▶ **Task details**
Give back exactly the lines of the entries below from the line with "Task: Open Insert Function fx button" to the line with "Screen dimensions: 1024x581", inclusive, and only those.
[Extracted data — start]
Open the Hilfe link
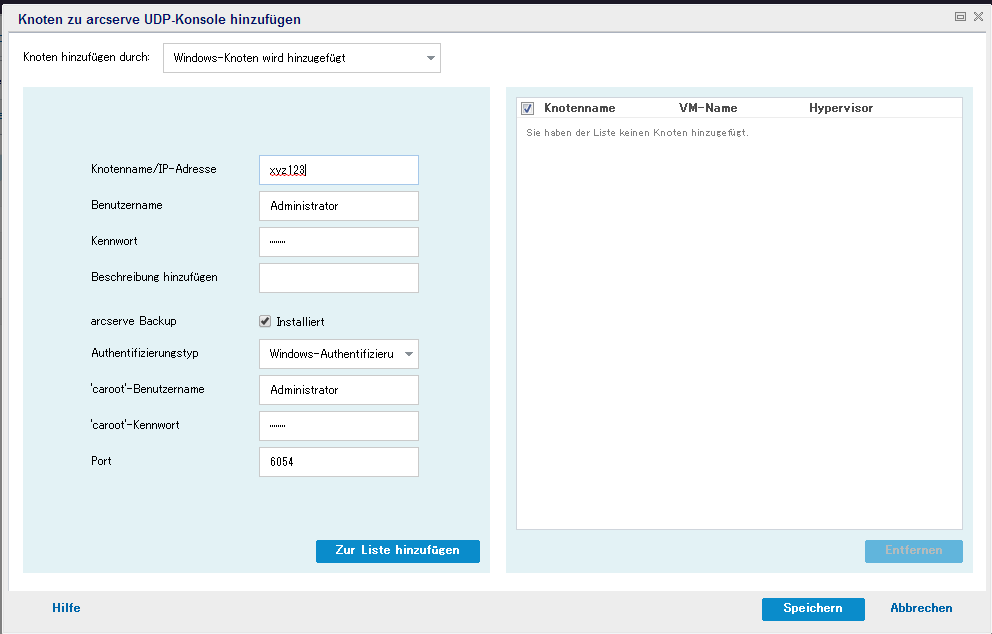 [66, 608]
[Extracted data — finish]
[Extracted data — start]
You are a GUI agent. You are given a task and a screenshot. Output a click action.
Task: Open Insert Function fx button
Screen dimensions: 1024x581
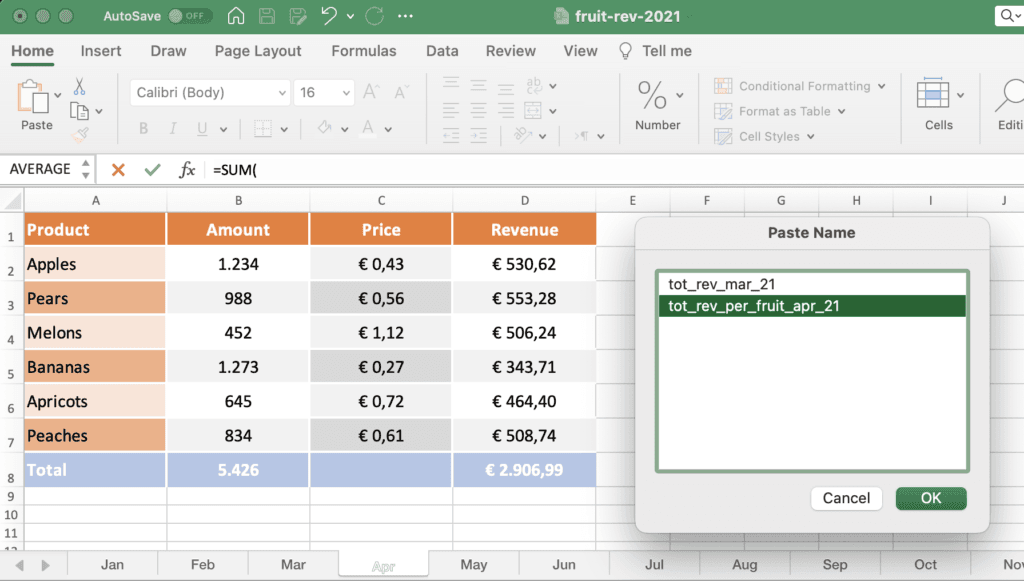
[Extracted data — finish]
▶ **Task result**
Task: Open Insert Function fx button
Screen dimensions: 1024x581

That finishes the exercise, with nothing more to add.